* _Task description_
Once you reach the line containing "Given: Increase Roughness" in the data below, restate each line word for word up to and including the one containing "Task: Expand the Observatory section".
#### Given entries
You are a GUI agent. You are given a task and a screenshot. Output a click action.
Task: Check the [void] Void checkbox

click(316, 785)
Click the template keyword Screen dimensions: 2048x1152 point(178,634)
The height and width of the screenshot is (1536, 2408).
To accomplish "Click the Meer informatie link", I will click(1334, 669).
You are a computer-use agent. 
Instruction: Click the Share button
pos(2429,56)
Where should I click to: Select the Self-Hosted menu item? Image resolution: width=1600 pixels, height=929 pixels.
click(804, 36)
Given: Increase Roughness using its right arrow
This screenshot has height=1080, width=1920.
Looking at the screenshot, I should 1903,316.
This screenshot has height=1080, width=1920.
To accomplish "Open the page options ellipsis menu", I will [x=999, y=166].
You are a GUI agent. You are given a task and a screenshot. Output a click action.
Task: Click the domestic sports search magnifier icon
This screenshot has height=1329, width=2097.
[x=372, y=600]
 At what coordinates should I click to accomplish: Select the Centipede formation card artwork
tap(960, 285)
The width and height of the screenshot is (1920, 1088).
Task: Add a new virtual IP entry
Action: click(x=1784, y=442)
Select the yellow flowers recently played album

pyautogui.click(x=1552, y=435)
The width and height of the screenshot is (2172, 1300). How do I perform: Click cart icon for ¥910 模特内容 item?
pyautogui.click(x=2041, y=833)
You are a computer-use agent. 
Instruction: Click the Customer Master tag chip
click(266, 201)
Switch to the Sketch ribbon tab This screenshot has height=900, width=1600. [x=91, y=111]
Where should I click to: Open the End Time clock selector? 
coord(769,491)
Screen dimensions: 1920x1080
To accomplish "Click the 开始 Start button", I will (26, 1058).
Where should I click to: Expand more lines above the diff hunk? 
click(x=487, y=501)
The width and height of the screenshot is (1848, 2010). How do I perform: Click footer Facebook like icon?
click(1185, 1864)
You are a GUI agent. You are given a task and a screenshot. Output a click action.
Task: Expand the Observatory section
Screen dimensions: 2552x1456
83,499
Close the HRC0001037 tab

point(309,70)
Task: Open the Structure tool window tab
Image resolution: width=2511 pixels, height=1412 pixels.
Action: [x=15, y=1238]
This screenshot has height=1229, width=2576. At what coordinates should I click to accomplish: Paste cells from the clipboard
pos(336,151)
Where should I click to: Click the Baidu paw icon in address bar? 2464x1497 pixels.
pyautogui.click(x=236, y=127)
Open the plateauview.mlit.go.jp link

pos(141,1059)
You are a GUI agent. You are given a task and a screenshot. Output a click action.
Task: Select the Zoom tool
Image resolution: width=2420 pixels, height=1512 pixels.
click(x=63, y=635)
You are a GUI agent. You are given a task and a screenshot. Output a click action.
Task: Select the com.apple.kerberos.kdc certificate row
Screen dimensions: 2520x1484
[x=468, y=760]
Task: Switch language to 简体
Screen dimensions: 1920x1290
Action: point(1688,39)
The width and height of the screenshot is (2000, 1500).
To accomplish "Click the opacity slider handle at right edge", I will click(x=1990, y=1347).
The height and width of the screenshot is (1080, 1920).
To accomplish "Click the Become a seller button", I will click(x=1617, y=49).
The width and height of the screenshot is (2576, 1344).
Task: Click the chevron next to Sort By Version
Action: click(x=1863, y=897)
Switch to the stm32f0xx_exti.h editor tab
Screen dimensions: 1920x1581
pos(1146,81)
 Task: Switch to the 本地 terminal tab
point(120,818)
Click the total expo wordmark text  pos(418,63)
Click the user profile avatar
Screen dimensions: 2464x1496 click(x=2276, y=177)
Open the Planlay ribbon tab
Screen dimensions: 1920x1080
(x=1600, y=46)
########
* _Output of the task_
Given: Increase Roughness using its right arrow
This screenshot has height=1080, width=1920.
Looking at the screenshot, I should 1903,316.
This screenshot has height=1080, width=1920.
To accomplish "Open the page options ellipsis menu", I will [x=999, y=166].
You are a GUI agent. You are given a task and a screenshot. Output a click action.
Task: Click the domestic sports search magnifier icon
This screenshot has height=1329, width=2097.
[x=372, y=600]
 At what coordinates should I click to accomplish: Select the Centipede formation card artwork
tap(960, 285)
The width and height of the screenshot is (1920, 1088).
Task: Add a new virtual IP entry
Action: click(x=1784, y=442)
Select the yellow flowers recently played album

pyautogui.click(x=1552, y=435)
The width and height of the screenshot is (2172, 1300). How do I perform: Click cart icon for ¥910 模特内容 item?
pyautogui.click(x=2041, y=833)
You are a computer-use agent. 
Instruction: Click the Customer Master tag chip
click(266, 201)
Switch to the Sketch ribbon tab This screenshot has height=900, width=1600. [x=91, y=111]
Where should I click to: Open the End Time clock selector? 
coord(769,491)
Screen dimensions: 1920x1080
To accomplish "Click the 开始 Start button", I will (26, 1058).
Where should I click to: Expand more lines above the diff hunk? 
click(x=487, y=501)
The width and height of the screenshot is (1848, 2010). How do I perform: Click footer Facebook like icon?
click(1185, 1864)
You are a GUI agent. You are given a task and a screenshot. Output a click action.
Task: Expand the Observatory section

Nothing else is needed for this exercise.